ASIC has commenced action in the Federal Court in Western Australia focussed on the promotion and management of the Sterling Income Trust.
The action is against:
- Theta Asset Management Ltd (Theta), an Australian financial services licensee and responsible entity of Sterling Income Trust; and
- Robert Patrick Marie, a director of Theta.
ASIC alleges that Theta and Mr Marie were responsible for authorising the issue of five Product Disclosure Statements for the Sterling Income Trust, failing to ensure that each of them was not defective, in particular, that they did not contain:
- misleading or deceptive statements; and
- omissions in respect to statements and information required to be disclosed.
ASIC also alleges that contrary to the compliance plan that Theta issued for the Sterling Income Trust, Theta:
- issued five defective Product Disclosure Statements for the Sterling Income Trust;
- failed to take all steps necessary to effectively monitor the performance of Sterling Corporate Services Pty Ltd (SCS) as the investment manager of the Sterling Income Trust and satisfy itself that SCS had carried out its contractual obligations adequately;
- failed to identify, document, assess, evaluate and effectively manage and control all conflicts of interest; and
- failed to ensure all financial statements of the Sterling Income Trust were completed and available for audit within two months of the relevant period and were lodged with ASIC on or before the lodgement date.
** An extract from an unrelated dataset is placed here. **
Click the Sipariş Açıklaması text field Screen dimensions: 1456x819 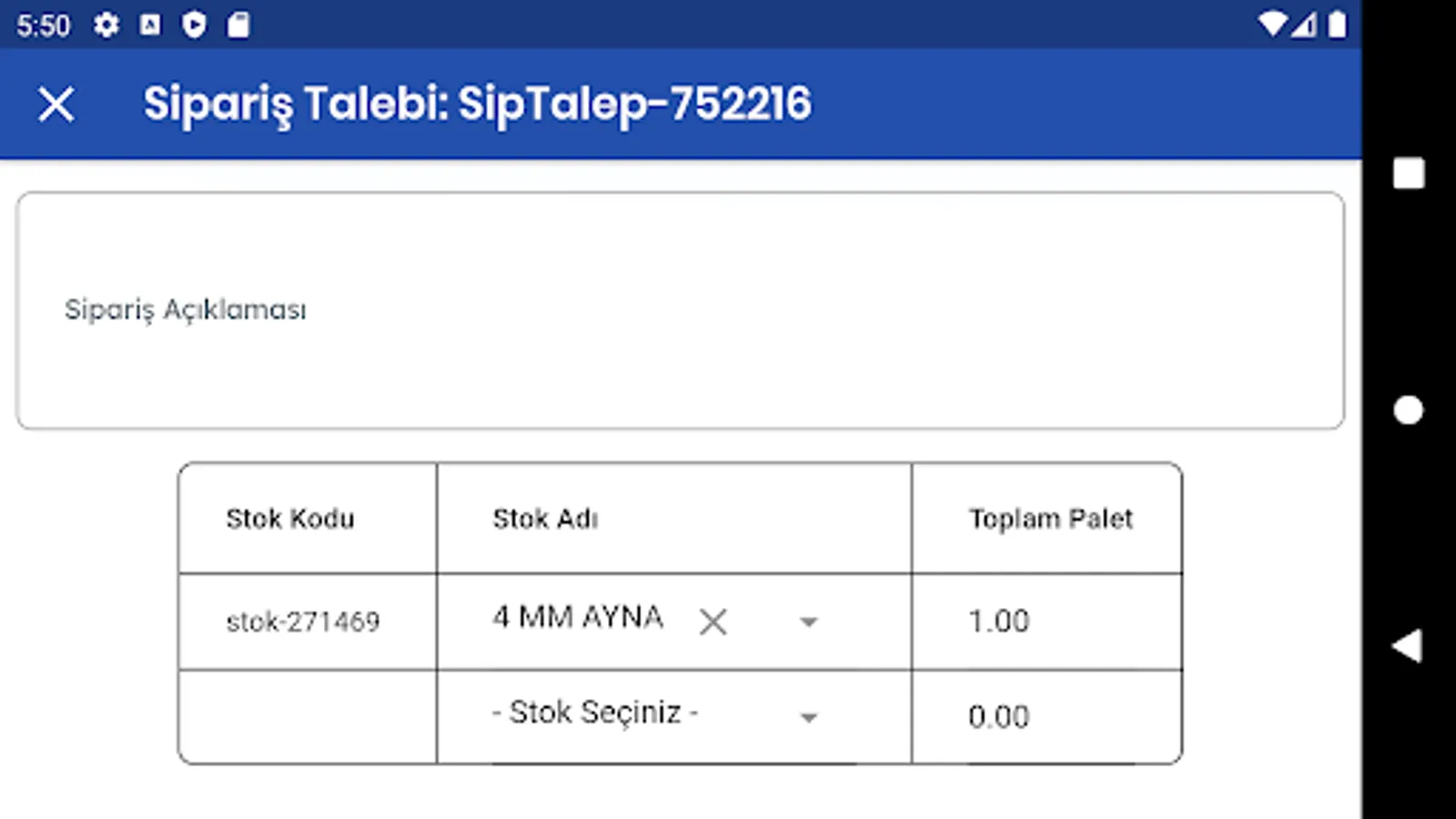coord(679,310)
ASIC is seeking declarations of breach against Theta and Mr Marie for various alleged breaches of the responsible entity and director’s duties provisions of the Corporations Act 2001, including that they failed to exercise appropriate care and diligence when issuing each of the relevant Product Disclosure Statements. ASIC is also seeking civil penalties against Theta and Mr Marie, and an order banning Mr Marie from managing corporations for such period as the Court deems fit.
The alleged breaches of section 601FC of Act by Theta and breaches of 601FD by Marie each carry a maximum possible pecuniary penalty of $200,000.
In total, between 20 May 2016 to 30 April 2018, $16,749,974 was raised from retail investors pursuant to the alleged defective Product Disclosure Statements.
ASIC’s investigation is ongoing into other conduct by entities and officers within the Sterling Group of companies.
Of the 101 consumers who entered into Sterling New Life Leases, 63 of those Lessees invested in the Sterling Income Trust to generate funds to cover their rental expenses under such Leases. The remaining 38 Lessees did not invest in that Trust, rather they invested in Preference Shares offered by companies within the Sterling Group of Companies.
ASIC provides updates on its ongoing Sterling Group investigation on the ASIC website.